Moody’s photograph, as pleasant as it is, captures even more about these two communities than might be immediately obvious. While most well-to-do residents might spend the summer months at a cottage in Biddeford Pool, people of more modest means relaxed by heading down to White’s Wharf, at center, and hopping aboard a tour boat for a trip down the river. At far right, a couple on one such cruise keeps the summer sun at bay by cuddling under an umbrella. The three-masted schooners tied alongside Factory Island, at far right, have likely only recently been towed into town, as their tiny freeboard indicates that they’ve barely begun to unload the 22,000 tons of coal required annually to keep the Pepperell Mills operating at peak production. Their coal would also serve the conical-roofed gasworks building, just left of center, on Biddeford’s Water Street as the cities’ gas and electric services were also fueled by coal.

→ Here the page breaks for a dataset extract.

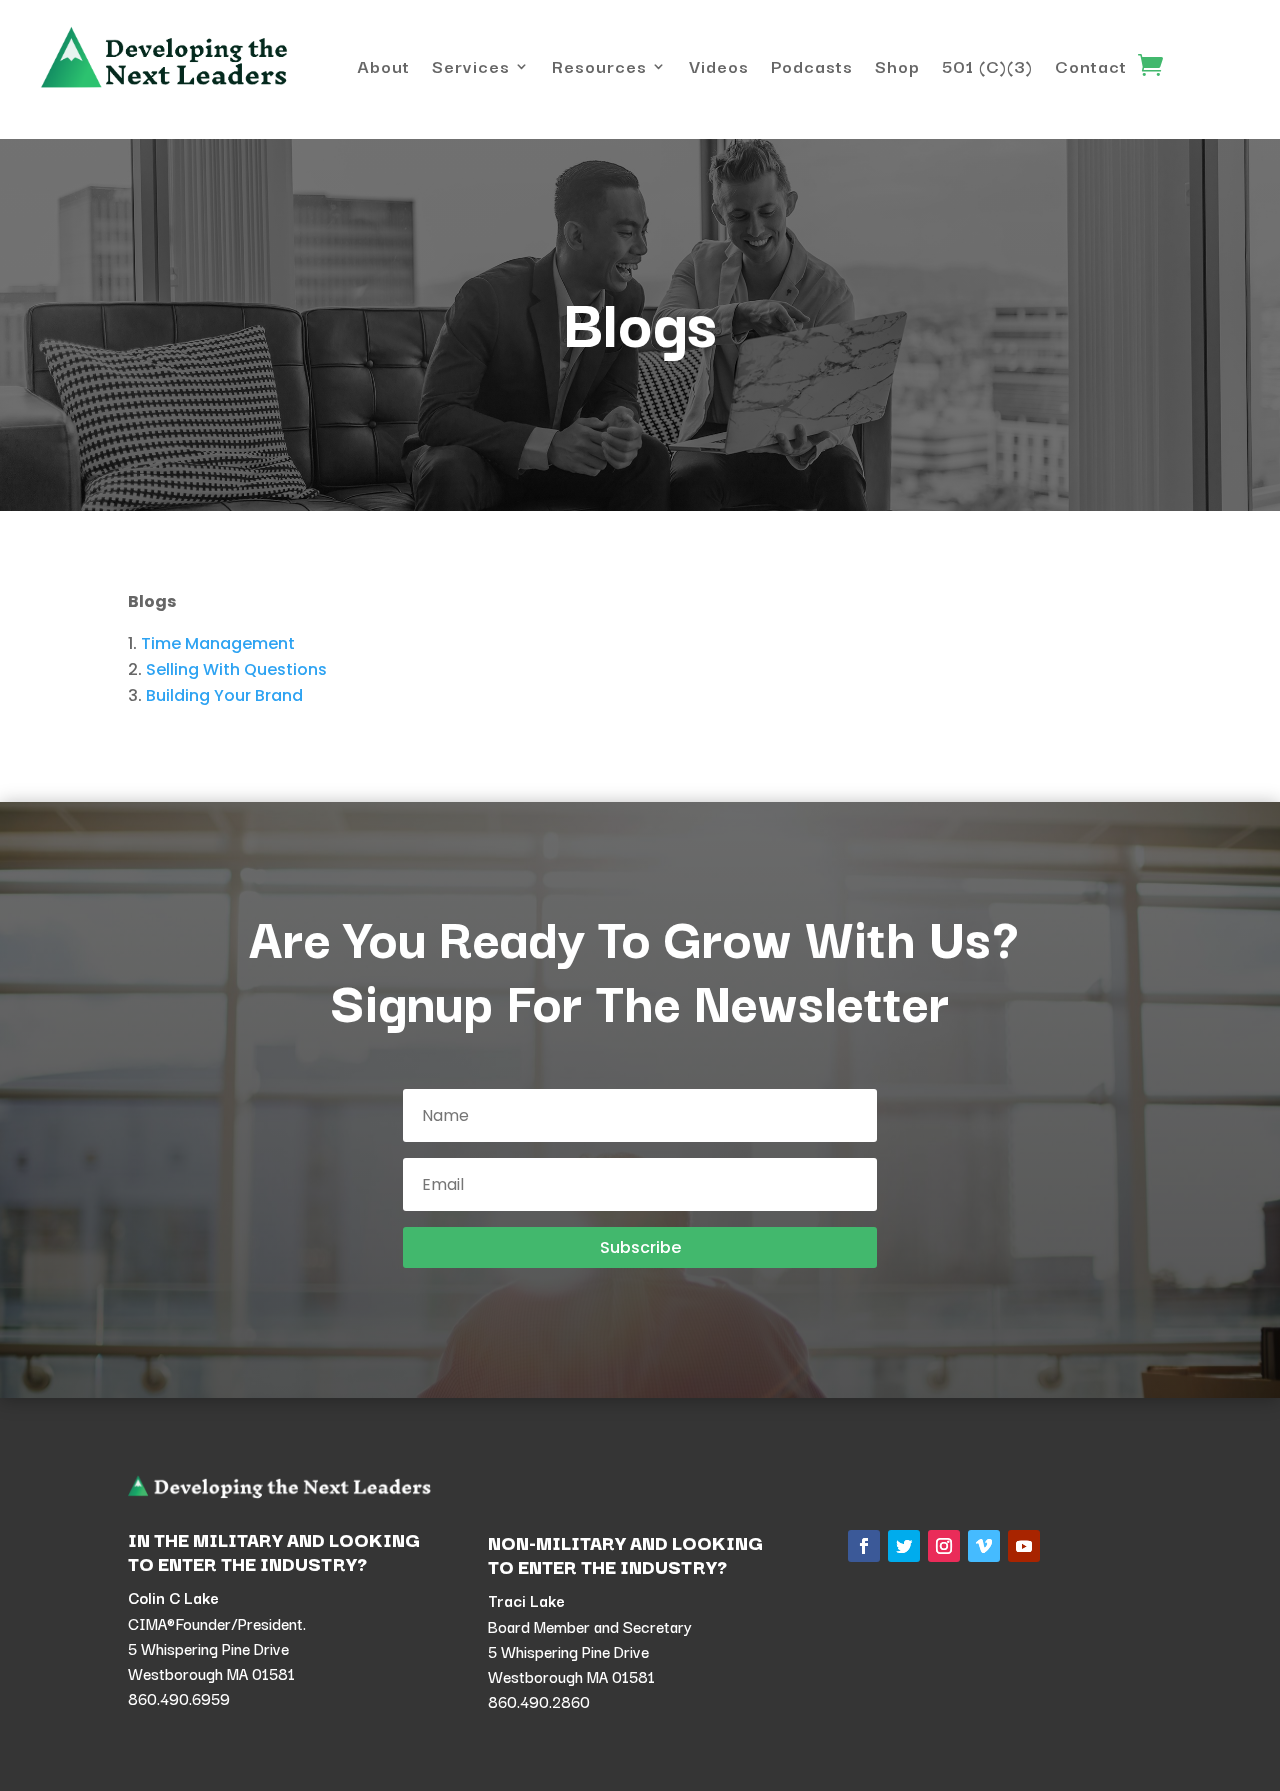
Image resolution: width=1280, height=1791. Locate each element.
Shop (897, 69)
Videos (719, 69)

A closer look at the skyline also reveals four prominent church steeples, evidence of the deep religious beliefs that the French-Canadian immigrants brought with them when they came to work in the mills. And while the century since this photograph was made has seen these churches shut their doors one-by-one — St. Andre’s Catholic Church, the prominent spire shown at far left, held its final mass just last year — the North Dam Mill has recently shown new signs of life and industriousness. Workers are beginning to find their way back to Biddeford and Saco, and occasionally, on a particularly hot summer day, young people have been known to once again take a blissful dive into the river.